Text passage>
It is hard to follow with the different colors and no visible negations. I assume the red color is the negated version of the statement.

I will post my thoughts of what I just did with this question and how I approached it.

First sentence: Seems like a conclusion I bet! I will keep that in my mind as I read more.

Second sentence:

If Plant ---> ~NS
If Exp.Pain ---> NS
----------------------
~ Mistreat Plants

So I now know the first sentence was the conclusion.

If Plant ---> ~NS
If Exp.Pain ---> NS
----------------------
~ Mistreat Plants

I notice that I can spin the second sentence around and have it connect with ~NS to form a long chain. This is not necessary to do however.

If P ---> ~NS ---> ~EP
----------------------
~ Mistreat Plants

So what would I like to know to give me this conclusion of not mistreating plants. I know that mistreating plants is not in the premises, so the answer choice of a sufficient assumption will have to give us that bridge. Eliminate B and C.

To-do list>
**a)** List every abbreviated term used in the diagrams of the logic-question post.
**b)** Answer these questions on the logic-question post, one per line:
(i) What does the writer assume the red color represents?
(ii) What does the writer conclude the first sentence was?
(iii) Which answer choices does the writer eliminate?
**c)** Carry the logic-question post forward from the point where it stops.

Information shown>
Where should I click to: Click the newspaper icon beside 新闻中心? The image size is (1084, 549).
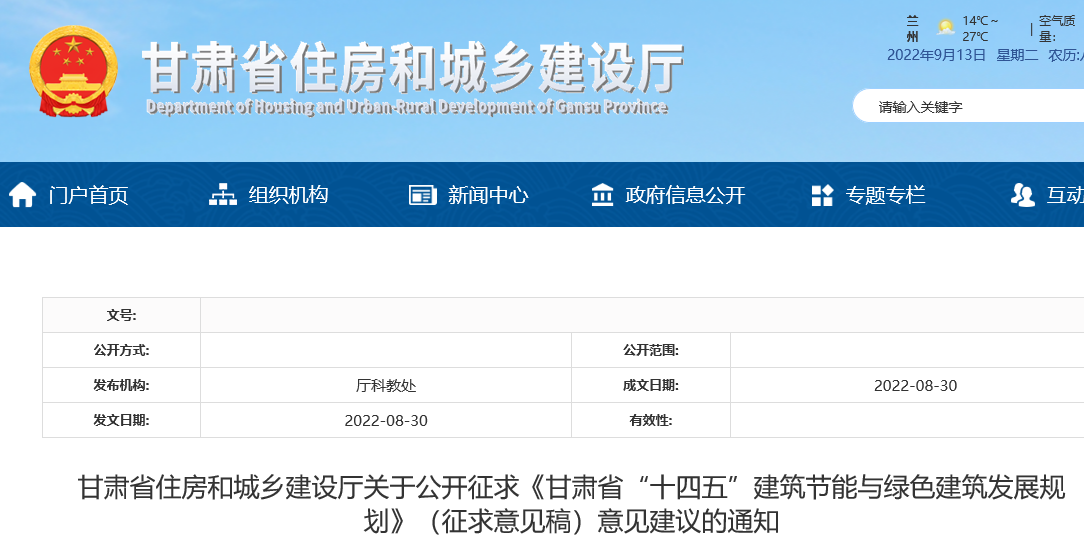[x=423, y=195]
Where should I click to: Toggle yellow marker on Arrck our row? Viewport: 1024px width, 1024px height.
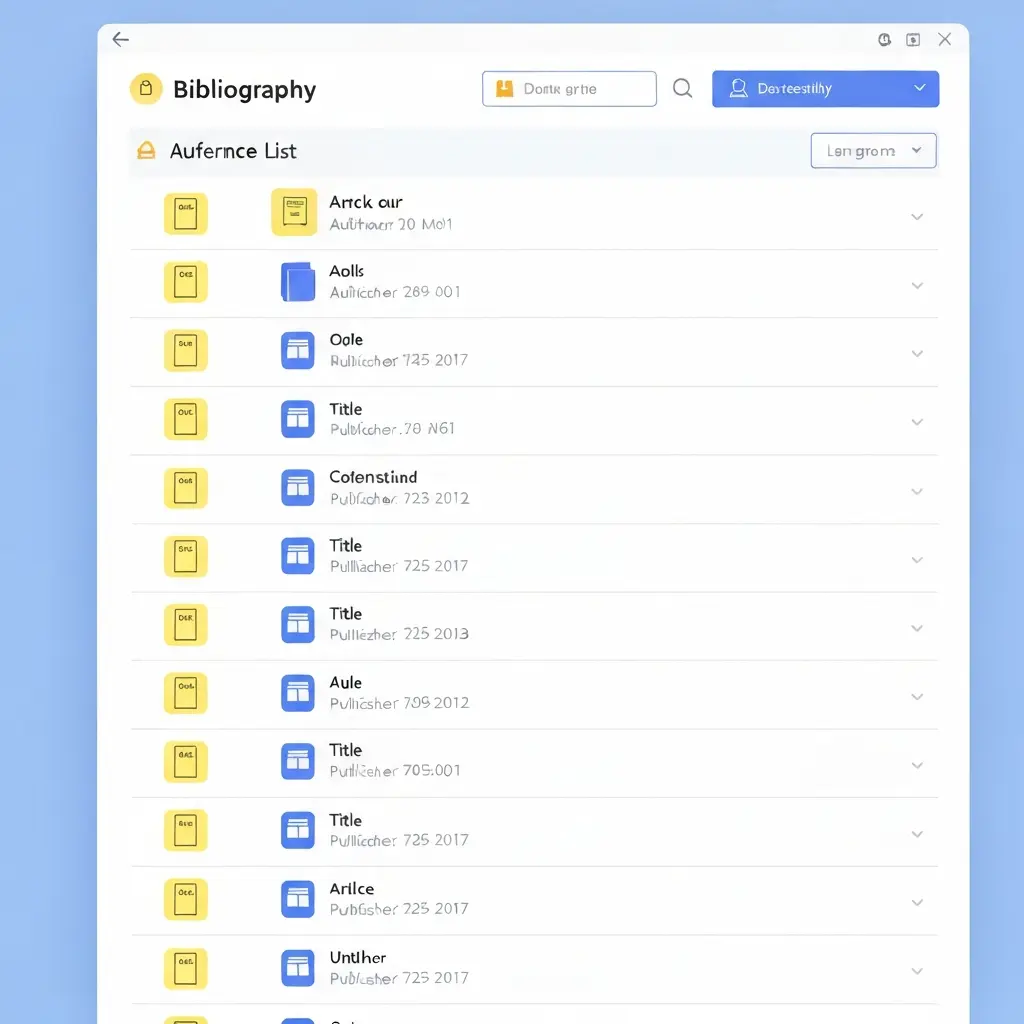(x=185, y=214)
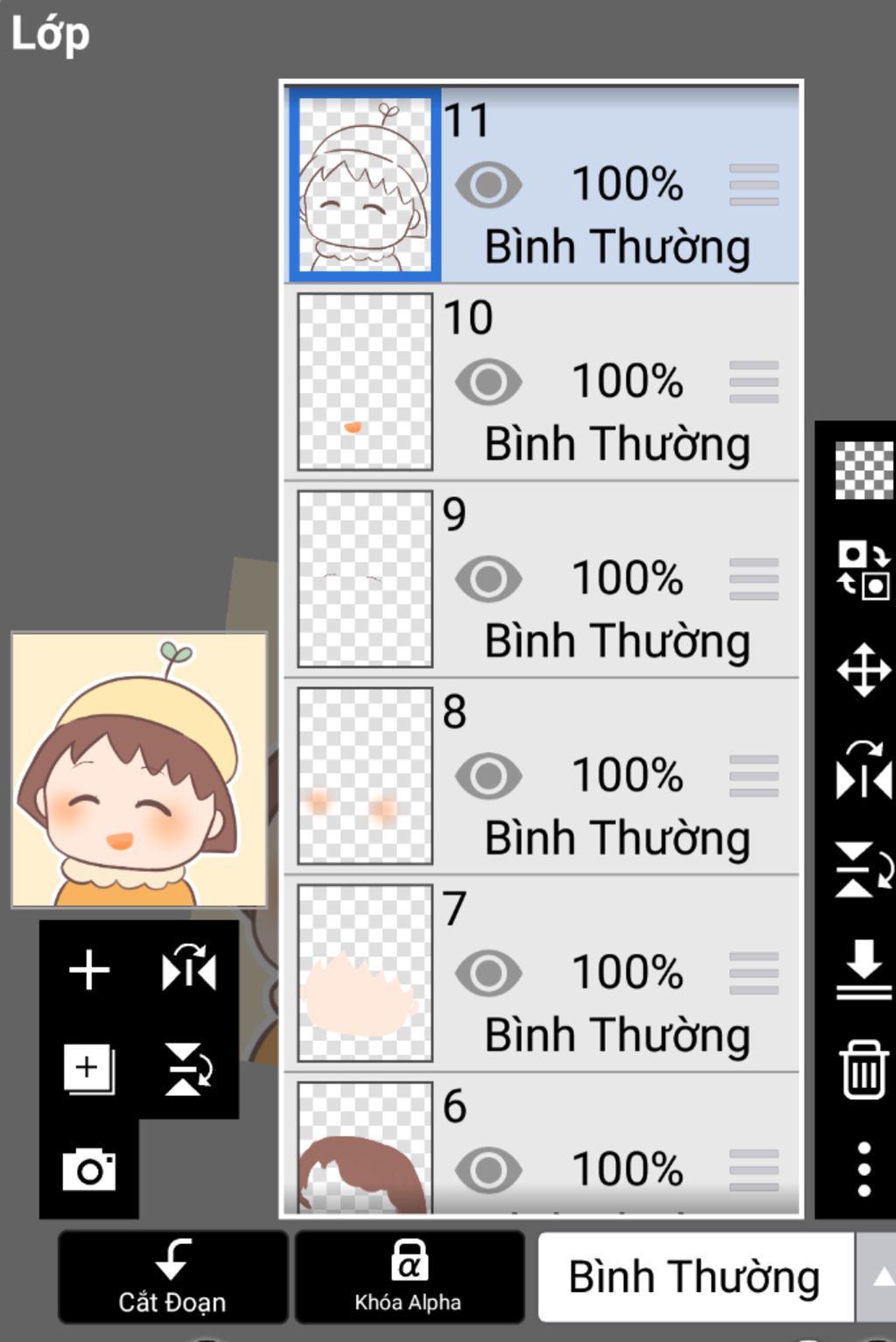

Answers to the exercise>
**a)** NS, Exp.Pain, P, EP

**b)**
(i) The negated version of the statement.
(ii) The conclusion.
(iii) B and C.

**c)**
Go to A and look.

A) EP ---> Mistreated.

Will not allow us to conclude that we cannot mistreat plants. We about those things that do not experience pain (like plants!) This does not bridge that gap.

B) Has already been eliminated.
C) Has already been eliminated.

D) Mistreated ---> EP

Yes! Looks good. We know that the contrapositive is ~EP--->~Mistreated.

Look back at our long chain. We know that if plant then not experience pain. This assumption goes from not experience pain to not mistreated.

E) Eliminate for the same reason as (A) essentially. If NS ---> Mistreated.

What about those that do not have nervous systems! Does not bridge the gap.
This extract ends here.